- [What this task involves] Search the records below for "screenshot"; copy each line that has it.

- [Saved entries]
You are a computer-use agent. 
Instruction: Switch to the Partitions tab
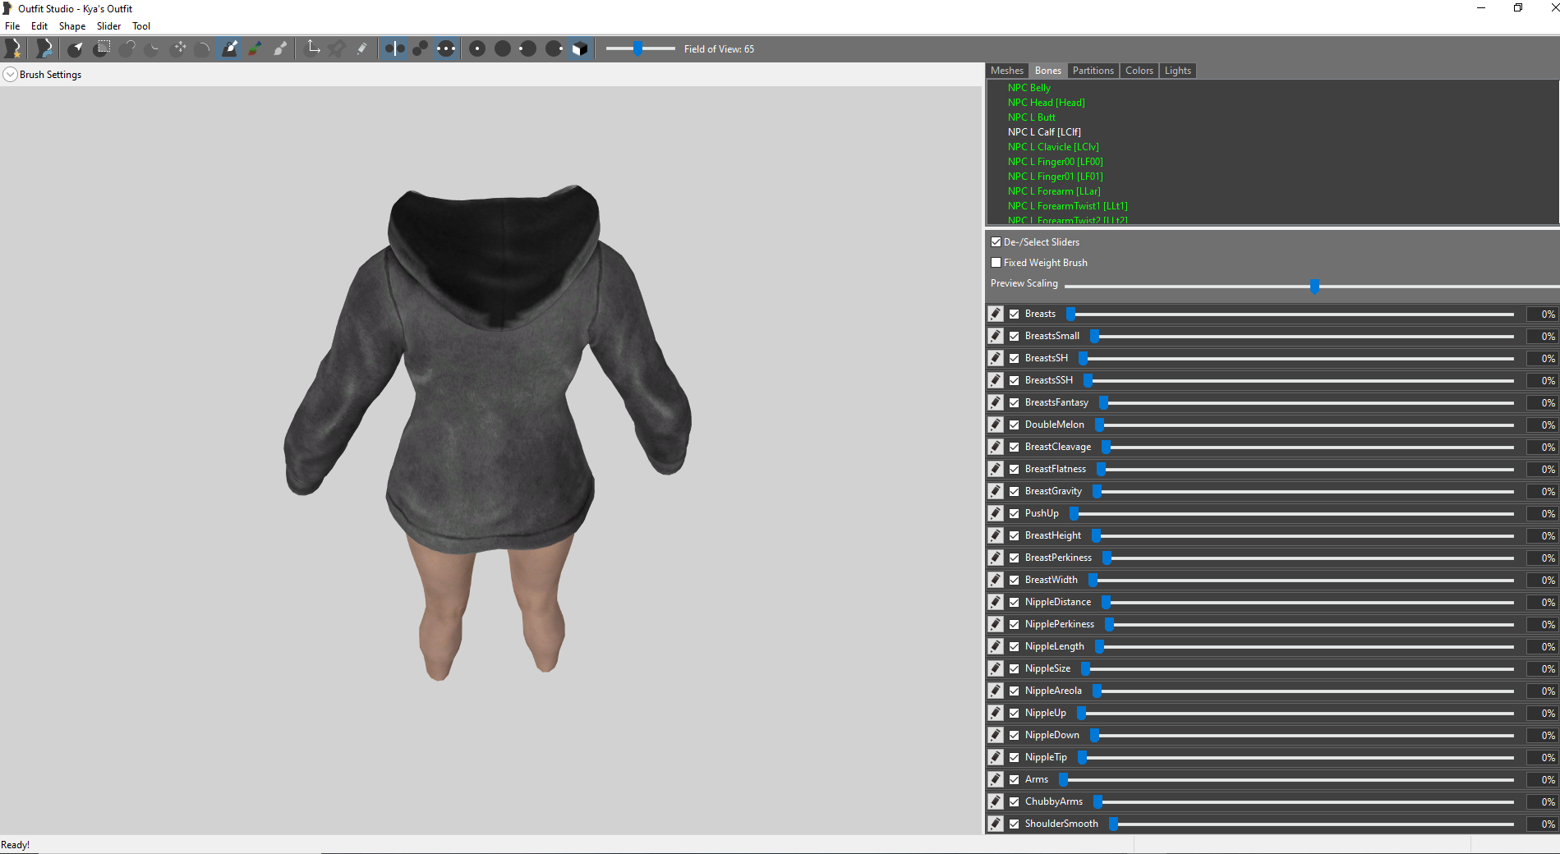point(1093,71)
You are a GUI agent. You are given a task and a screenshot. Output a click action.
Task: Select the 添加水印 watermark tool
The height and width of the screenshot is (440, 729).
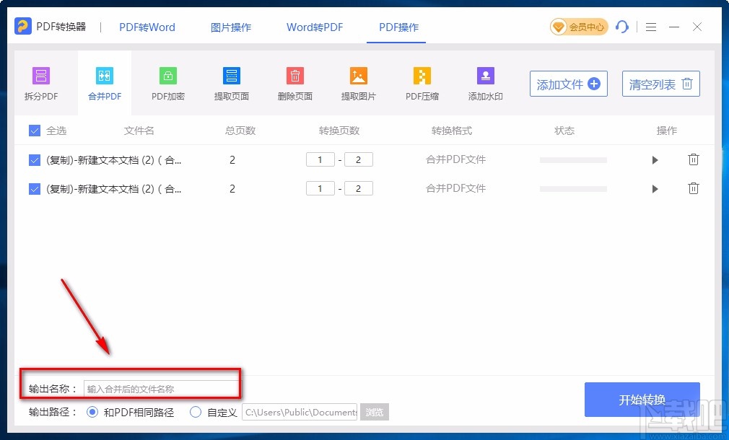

- [Answer section]
You are a GUI agent. You are given a task and a screenshot. Output a click action.
The height and width of the screenshot is (440, 729).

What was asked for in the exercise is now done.